Explaining patterns, one model at a time

Gabrielle Stewart
February 09, 2021

UNIVERSITY PARK, Pa. — A flock of birds moves in a way that seems random yet orderly. A ceiling fan rattles at a certain speed. Exploring the patterns of everyday phenomena is what piqued Joe Cusumano’s interest in dynamics — whether they are in nature or the living room.

A professor smiles for a professional headshot.

Joseph Cusumano, professor of engineering science and mechanics.

IMAGE: Penn State College of Engineering

Cusumano, professor of engineering science and mechanics, is largely focused on dynamical systems research. He uses mathematics to learn about the behavior of these dynamical systems, which evolve over time according to their current state. Cusumano specifically creates models, intended as simplified yet accurate representations of natural patterns, such as the undulating waves that appear along the edge of a rapidly spinning tire, to better understand these behaviors.

“What does it mean to understand something?” Cusumano asked. “For a researcher like me, understanding means you have a model. If you don’t have a good model, you don’t understand it.”

Cusumano is applying his methodology to better describe walking — and what factors contribute to falls or instability. He serves as co-investigator on two National Institute of Aging grants, totaling almost $2 million in funding. Working with principal investigator Jonathan Dingwell, professor of kinesiology, and former student Navendu Patil, currently a postdoctoral research associate in kinesiology at Penn State, Cusumano is developing physics-based models that mimic a person’s movement while walking.

In one study, Cusumano and his collaborators investigated the relationship between walking regulation strategies, such as maintaining a constant speed, and the likelihood of falling. The researchers simulated a two-dimensional walking model consisting of two straight legs joined at a circular "hip." The walker, though lacking knees, muscles and other structures of an anatomical human representation, pushes off with each step, switches legs in its gait and alternates standing on each leg as it moves — it walks like a human. Using simulations of the walker moving on a treadmill, the researchers found that the regulation of speed while walking promotes stability and can therefore help prevent disruption from a small disturbance, such as a random change in push-off force, or a large one like a trip or shove. The findings, according to Cusumano, can inform future research on minimizing fall risk — particularly in older adults, for whom falling can result in more severe injuries.

“I’m very interested in things at the human scale,” Cusumano said. “Billions of dollars per year are spent on medical costs for fall injuries. Our research is about comprehending the causes for these kinds of falls and developing models that can provide insight to researchers in other fields examining the same problem.”

Cusumano emphasized that his work — from understanding human experiences to theoretical explorations of the underlying concepts that give rise to them — would not be possible without collaboration across disciplines. 

“Starting from the math and models for phenomena as commonplace as the vibration of a door in a fast-moving car, there are various application domains to explore,” Cusumano said. “I was drawn to this field because I enjoy talking to researchers in other fields and learning about what work they’re doing to examine these kinds of problems.”
--------------------
**EXERCISE:** Can you copy out the article on Joe Cusumano's research word for word, starting with "UNIVERSITY PARK, Pa." and going on through "science and mechanics."? The listing has nothing to do with the article on Joe Cusumano's research.

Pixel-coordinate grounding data
--------------------
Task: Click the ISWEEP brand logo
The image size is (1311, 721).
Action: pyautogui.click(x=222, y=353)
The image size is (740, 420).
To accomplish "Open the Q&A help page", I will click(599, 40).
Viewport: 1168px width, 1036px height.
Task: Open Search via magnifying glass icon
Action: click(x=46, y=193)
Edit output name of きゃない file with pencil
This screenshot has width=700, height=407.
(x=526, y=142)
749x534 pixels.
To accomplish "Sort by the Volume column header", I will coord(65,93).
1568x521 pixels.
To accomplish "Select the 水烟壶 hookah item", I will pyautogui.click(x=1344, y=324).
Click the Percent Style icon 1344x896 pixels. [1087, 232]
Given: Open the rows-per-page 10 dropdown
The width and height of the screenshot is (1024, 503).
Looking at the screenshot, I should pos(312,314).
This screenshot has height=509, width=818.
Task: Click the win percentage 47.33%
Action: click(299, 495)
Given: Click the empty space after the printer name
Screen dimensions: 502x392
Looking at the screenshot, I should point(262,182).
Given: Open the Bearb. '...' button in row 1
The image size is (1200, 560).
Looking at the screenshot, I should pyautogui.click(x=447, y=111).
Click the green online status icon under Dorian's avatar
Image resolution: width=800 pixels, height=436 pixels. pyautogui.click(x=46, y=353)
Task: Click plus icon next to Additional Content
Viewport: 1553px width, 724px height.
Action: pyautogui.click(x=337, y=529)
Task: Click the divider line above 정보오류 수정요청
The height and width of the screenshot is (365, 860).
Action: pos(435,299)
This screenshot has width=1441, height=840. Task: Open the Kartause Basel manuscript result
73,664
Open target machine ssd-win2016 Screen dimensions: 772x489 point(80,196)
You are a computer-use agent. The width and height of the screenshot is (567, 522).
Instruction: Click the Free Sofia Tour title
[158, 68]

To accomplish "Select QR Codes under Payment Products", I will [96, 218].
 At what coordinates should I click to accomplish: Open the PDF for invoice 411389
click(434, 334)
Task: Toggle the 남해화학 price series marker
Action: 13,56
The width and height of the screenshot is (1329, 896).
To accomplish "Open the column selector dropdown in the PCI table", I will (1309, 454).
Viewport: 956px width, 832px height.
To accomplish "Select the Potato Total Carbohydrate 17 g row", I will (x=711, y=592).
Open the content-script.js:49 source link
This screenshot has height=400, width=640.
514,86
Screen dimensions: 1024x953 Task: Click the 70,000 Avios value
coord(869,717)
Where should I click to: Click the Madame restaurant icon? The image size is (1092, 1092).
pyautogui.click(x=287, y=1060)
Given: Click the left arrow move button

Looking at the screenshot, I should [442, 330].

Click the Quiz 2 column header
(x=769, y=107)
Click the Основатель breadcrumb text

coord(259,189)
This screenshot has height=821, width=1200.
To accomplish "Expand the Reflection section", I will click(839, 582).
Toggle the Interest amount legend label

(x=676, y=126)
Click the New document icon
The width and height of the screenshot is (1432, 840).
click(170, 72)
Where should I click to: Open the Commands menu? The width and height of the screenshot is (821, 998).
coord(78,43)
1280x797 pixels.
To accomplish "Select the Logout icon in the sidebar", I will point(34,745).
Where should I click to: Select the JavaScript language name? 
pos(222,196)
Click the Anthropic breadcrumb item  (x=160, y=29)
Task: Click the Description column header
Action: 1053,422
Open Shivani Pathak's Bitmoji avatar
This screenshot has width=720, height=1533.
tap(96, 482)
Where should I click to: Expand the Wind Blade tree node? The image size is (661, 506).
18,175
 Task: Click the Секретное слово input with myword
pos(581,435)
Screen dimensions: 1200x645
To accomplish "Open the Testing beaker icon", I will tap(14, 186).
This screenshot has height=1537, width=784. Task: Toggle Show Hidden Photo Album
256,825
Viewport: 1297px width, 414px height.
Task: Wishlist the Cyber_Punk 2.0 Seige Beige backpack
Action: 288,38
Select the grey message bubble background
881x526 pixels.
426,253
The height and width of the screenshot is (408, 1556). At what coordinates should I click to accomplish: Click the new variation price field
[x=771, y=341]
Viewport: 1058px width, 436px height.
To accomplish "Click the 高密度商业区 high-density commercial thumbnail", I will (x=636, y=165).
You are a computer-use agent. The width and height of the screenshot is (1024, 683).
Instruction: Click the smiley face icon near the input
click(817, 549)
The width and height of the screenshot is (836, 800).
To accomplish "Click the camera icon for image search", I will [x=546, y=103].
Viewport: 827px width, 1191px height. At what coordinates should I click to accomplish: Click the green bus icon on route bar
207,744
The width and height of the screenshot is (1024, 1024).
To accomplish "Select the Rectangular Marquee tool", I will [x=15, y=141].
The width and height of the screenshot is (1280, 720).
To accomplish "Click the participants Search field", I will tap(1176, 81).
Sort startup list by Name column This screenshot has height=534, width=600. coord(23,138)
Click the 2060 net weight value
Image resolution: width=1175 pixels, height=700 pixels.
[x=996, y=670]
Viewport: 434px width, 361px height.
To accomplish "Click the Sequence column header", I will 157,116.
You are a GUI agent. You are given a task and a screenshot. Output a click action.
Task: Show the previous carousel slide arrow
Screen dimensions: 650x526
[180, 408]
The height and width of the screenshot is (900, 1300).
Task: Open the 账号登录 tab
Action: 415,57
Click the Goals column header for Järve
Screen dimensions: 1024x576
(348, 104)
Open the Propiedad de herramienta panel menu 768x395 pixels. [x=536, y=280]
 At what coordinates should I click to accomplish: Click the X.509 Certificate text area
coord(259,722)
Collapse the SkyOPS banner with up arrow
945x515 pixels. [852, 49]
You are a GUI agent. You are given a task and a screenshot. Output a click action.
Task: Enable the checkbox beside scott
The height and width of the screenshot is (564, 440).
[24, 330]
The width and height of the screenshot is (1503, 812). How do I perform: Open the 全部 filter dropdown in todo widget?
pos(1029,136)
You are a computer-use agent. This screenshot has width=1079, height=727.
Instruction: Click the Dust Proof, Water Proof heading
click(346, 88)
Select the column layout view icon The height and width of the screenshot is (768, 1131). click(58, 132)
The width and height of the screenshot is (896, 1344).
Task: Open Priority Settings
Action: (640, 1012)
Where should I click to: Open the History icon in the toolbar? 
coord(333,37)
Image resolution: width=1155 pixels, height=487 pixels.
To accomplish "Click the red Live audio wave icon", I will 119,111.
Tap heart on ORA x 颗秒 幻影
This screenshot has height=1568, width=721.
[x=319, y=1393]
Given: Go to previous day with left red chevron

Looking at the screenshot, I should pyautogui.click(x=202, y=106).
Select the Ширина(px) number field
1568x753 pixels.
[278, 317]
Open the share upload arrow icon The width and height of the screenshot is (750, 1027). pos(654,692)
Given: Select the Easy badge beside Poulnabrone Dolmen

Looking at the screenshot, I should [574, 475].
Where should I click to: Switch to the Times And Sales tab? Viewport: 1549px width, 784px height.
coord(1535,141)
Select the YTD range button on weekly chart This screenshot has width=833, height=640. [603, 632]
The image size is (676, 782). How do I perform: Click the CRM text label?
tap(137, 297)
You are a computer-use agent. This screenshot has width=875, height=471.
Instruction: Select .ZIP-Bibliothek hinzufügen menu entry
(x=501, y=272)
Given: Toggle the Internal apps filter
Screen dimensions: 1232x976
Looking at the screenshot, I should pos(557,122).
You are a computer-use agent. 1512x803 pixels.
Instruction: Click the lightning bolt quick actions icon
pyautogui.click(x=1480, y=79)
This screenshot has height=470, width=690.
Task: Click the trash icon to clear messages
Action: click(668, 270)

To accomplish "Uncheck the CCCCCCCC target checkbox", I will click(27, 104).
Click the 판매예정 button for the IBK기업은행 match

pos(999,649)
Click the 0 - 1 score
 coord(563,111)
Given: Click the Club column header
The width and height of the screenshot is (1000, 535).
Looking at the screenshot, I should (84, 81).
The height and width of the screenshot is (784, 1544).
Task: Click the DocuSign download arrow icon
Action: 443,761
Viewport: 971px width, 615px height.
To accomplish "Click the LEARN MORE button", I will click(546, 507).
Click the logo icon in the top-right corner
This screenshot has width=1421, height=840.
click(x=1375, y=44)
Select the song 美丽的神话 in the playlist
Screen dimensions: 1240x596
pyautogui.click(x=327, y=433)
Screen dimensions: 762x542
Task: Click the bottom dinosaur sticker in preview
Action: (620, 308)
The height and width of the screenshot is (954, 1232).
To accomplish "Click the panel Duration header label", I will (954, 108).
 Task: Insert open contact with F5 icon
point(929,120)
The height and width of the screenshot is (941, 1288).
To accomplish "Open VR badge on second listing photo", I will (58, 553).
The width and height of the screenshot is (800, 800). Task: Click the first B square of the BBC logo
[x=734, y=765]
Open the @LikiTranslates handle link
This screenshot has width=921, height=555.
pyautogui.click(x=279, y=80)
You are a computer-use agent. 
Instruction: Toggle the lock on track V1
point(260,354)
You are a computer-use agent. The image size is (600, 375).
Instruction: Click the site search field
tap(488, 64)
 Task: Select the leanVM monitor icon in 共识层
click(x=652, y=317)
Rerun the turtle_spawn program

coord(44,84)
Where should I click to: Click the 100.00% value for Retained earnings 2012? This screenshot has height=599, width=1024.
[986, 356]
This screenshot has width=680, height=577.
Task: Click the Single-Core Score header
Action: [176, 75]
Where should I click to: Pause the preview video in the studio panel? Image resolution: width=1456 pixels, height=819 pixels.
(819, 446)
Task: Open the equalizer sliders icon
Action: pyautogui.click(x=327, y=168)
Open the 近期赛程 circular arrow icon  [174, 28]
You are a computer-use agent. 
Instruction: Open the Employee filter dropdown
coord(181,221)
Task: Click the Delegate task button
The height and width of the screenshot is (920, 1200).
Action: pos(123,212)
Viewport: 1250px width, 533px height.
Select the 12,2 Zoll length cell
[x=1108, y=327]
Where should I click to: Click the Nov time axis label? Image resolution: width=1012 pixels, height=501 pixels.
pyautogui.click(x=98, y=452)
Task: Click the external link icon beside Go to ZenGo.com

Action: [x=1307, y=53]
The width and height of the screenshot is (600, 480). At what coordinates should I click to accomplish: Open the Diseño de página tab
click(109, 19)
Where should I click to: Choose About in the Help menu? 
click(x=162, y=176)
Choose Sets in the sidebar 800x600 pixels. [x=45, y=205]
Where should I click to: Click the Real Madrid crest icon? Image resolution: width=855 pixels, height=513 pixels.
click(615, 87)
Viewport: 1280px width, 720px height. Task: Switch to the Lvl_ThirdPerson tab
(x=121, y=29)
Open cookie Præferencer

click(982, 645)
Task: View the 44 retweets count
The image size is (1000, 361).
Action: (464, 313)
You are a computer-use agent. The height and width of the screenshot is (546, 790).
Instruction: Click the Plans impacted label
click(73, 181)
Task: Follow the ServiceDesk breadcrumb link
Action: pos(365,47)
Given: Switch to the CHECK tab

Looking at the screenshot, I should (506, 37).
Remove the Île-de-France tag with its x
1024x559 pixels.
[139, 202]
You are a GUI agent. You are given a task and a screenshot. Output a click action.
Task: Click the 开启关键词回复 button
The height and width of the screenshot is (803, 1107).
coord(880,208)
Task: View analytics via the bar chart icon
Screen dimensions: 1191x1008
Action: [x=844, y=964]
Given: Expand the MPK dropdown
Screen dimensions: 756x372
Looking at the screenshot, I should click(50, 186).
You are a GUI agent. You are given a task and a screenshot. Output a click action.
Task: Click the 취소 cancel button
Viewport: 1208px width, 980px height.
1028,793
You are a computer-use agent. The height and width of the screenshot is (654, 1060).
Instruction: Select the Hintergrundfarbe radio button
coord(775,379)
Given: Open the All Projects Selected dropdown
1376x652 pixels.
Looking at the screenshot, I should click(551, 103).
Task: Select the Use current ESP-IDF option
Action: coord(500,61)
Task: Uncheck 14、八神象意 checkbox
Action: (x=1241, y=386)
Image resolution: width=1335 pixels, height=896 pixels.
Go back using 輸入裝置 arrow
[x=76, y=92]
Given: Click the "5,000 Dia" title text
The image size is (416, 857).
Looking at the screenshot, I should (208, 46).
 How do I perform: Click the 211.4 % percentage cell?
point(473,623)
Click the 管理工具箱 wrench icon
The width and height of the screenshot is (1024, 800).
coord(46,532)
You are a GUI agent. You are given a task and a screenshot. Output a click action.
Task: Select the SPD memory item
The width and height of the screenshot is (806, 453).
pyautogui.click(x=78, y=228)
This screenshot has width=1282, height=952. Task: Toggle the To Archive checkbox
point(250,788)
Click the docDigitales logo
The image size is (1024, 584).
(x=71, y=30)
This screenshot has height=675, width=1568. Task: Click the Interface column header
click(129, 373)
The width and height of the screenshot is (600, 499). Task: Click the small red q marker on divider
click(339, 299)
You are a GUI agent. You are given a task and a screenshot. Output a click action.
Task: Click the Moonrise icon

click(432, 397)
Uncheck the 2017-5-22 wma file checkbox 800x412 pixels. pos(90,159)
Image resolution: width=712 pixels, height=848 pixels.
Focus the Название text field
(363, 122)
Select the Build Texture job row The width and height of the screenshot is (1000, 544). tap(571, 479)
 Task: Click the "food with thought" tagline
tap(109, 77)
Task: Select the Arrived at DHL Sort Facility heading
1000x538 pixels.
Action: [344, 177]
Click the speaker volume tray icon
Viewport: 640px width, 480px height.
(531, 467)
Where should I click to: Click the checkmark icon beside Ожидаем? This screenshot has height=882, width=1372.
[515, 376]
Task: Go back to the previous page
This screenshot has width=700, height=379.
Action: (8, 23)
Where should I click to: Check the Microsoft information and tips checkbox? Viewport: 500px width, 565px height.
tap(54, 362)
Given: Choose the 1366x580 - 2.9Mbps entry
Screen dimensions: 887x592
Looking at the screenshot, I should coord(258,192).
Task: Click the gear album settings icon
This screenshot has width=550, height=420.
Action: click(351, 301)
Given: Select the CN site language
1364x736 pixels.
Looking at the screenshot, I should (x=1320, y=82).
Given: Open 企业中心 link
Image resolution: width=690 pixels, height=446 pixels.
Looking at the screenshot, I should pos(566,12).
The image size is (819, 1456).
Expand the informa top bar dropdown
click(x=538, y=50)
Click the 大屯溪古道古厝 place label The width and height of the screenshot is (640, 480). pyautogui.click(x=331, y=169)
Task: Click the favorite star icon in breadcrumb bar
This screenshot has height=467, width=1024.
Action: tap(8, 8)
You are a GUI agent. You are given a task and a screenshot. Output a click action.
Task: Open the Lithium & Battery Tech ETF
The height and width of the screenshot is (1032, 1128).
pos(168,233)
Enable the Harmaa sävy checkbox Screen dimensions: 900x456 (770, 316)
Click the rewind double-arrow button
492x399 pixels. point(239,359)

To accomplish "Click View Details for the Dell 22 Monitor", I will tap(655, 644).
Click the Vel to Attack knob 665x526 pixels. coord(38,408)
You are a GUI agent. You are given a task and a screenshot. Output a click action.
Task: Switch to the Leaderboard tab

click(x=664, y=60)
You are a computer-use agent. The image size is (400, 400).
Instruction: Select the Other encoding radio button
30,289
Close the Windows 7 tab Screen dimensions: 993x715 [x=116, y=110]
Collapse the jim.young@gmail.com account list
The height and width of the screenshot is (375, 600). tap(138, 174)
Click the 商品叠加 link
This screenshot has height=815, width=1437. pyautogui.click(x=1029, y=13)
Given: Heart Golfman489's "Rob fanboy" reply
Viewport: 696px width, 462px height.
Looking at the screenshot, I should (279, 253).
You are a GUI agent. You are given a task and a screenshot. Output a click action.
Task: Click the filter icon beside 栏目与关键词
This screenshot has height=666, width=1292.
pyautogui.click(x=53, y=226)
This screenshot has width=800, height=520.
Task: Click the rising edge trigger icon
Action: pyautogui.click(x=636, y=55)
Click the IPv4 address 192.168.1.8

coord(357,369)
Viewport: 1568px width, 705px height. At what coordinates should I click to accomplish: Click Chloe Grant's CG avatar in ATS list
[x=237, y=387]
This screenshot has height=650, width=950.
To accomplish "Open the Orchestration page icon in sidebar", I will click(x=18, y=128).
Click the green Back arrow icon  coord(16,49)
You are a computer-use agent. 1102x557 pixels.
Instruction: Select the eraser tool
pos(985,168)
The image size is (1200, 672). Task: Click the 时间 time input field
--------------------
**RESULT FOR THIS TASK:**
UNIVERSITY PARK, Pa. — A flock of birds moves in a way that seems random yet orderly. A ceiling fan rattles at a certain speed. Exploring the patterns of everyday phenomena is what piqued Joe Cusumano’s interest in dynamics — whether they are in nature or the living room.

A professor smiles for a professional headshot.

Joseph Cusumano, professor of engineering science and mechanics.